# Verilen görev 1
Haber metnine göre halk oylaması hangi tarihte yapılacak?
# Verilen görev 2
Haber metninde Mehmet Fatih Çakır'a pazaryeri ziyaretinde eşlik edenlerin hepsini sıralayın.
# Verilen görev 3
Haber metninde "AK Parti Karadeniz" ifadesinden aşağıya, "bilgilendirmeye devam ediyor." ifadesine kadar uzanan bölümün tamamını aynen yeniden yazın.

------ Sayfa alıntısı ------

GÜNDEM

KAYBEDECEK ZAMANIMIZ YOK

KAYBEDECEK ZAMANIMIZ YOK

Abone Ol

 

AK Parti Karadeniz Ereğli İlçe Başkanı Mehmet Fatih Çakır, 16 Nisan'da yapılacak olan halk oylaması öncesinde, Anayasada değişikliği öngörülen 18 madde ile ilgili vatandaşları bilgilendirmeye devam ediyor.

Çakır, beraberinde bazı Yönetim Kurulu Üyeleri, Gençlik Kolları Yönetimi ve partililerle birlikte İlçeye bağlı Şamlar Köyündeki Esentepe Pazaryerini ziyaret etti. Pazaryeri esnafına 'bereketli kazançlar' temennisinde bulunan Çakır, burada bir kıraathanede vatandaşlara hitap ederek, Cumhurbaşkanlığı Hükümet Sisteminin neler getireceğini anlattı.

------ Sağlanan materyal ------

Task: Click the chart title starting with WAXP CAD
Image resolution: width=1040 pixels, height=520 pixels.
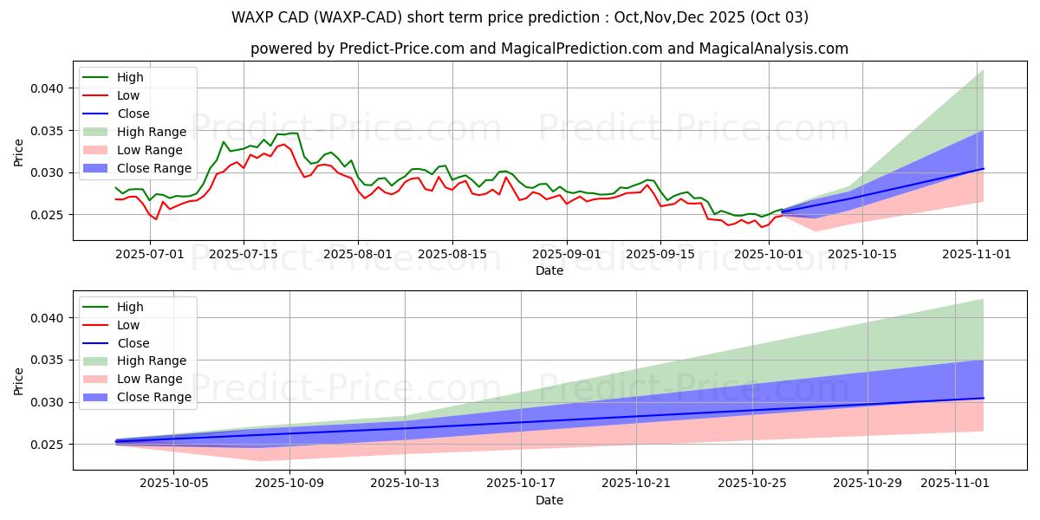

------

# Doğru cevap 1
16 Nisan'da.

# Doğru cevap 2
- Bazı Yönetim Kurulu Üyeleri
- Gençlik Kolları Yönetimi
- Partililer

# Doğru cevap 3
AK Parti Karadeniz Ereğli İlçe Başkanı Mehmet Fatih Çakır, 16 Nisan'da yapılacak olan halk oylaması öncesinde, Anayasada değişikliği öngörülen 18 madde ile ilgili vatandaşları bilgilendirmeye devam ediyor.